■ TASK DETAILS:
A verbatim copy is needed of the lines below from the one containing "Click the Paste All button" up to and including the one containing "Open the ePortfolio menu", excluding pictures.

■ THE DATA:
·····
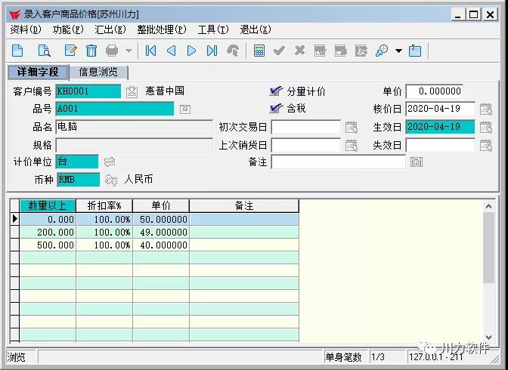Open the 资料(D) menu
Viewport: 508px width, 370px height.
tap(26, 29)
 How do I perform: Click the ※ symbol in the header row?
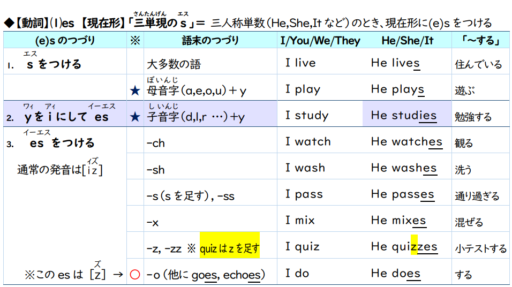pyautogui.click(x=135, y=40)
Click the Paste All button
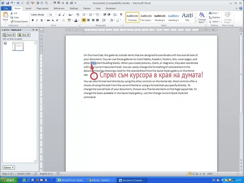The width and height of the screenshot is (244, 183). click(x=9, y=35)
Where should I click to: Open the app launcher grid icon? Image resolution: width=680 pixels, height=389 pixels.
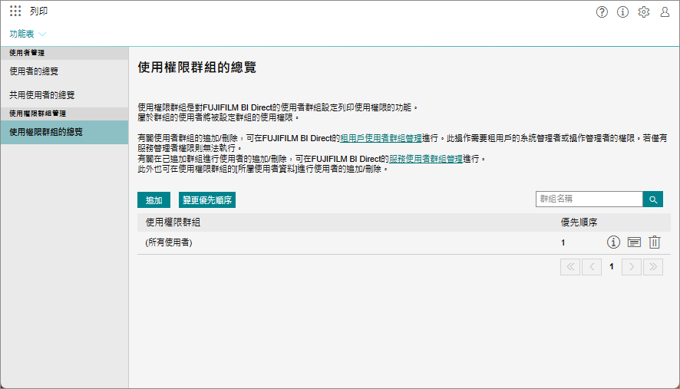coord(15,12)

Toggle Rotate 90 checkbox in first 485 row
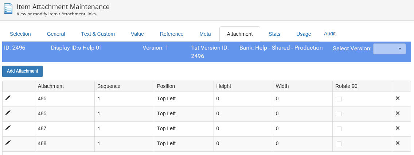click(339, 99)
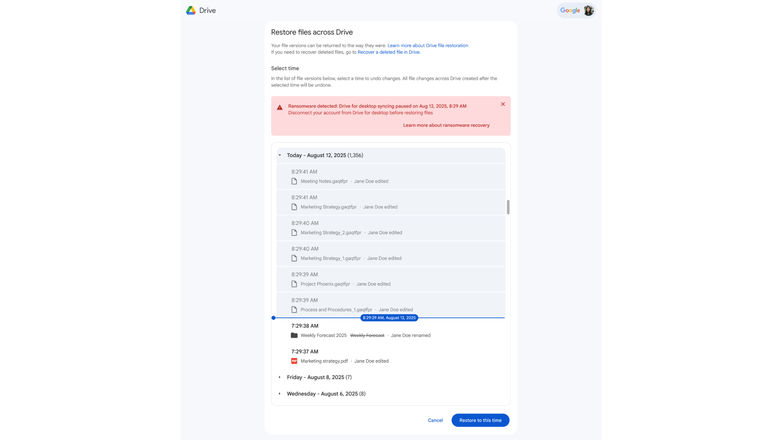Click the Marketing Strategy_2.gaqtfpr file icon

pyautogui.click(x=294, y=233)
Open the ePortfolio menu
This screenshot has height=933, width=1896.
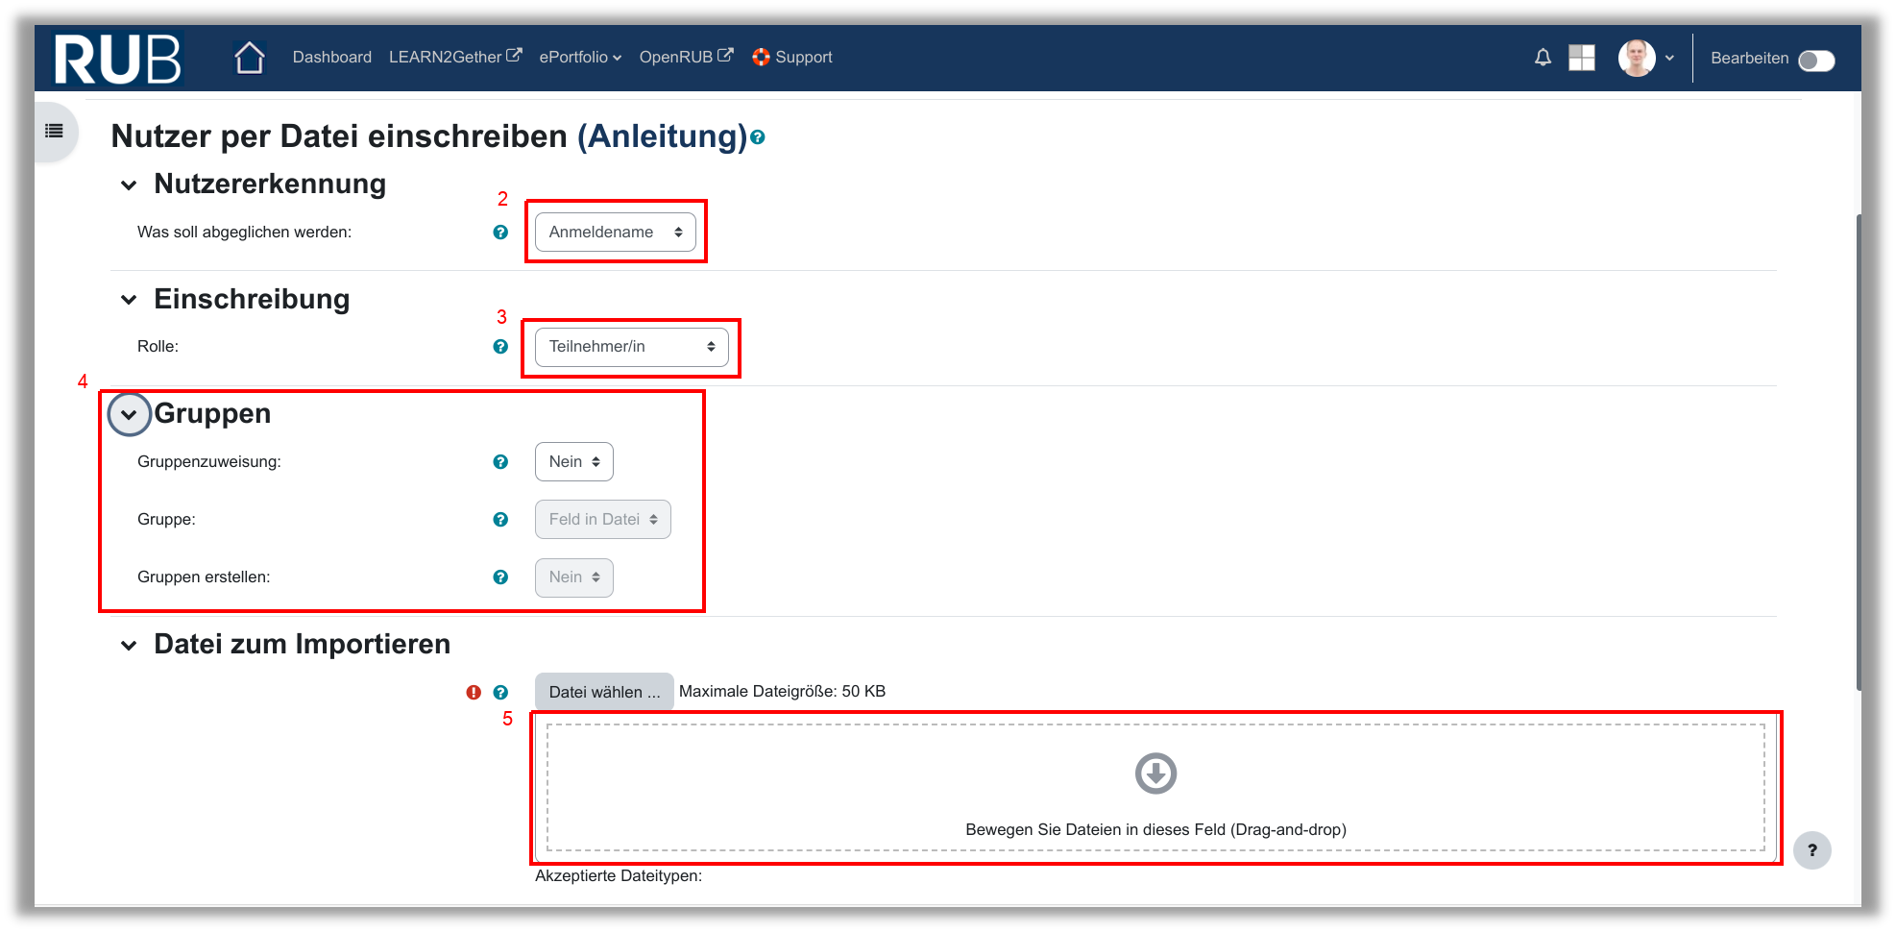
·····
■ OUTPUT BELOW:
Click the Paste All button
The width and height of the screenshot is (244, 183). click(x=9, y=35)
Where should I click to: Open the app launcher grid icon? Image resolution: width=680 pixels, height=389 pixels.
coord(15,12)

Toggle Rotate 90 checkbox in first 485 row
click(339, 99)
Click the Marketing Strategy_2.gaqtfpr file icon

pyautogui.click(x=294, y=233)
Open the ePortfolio menu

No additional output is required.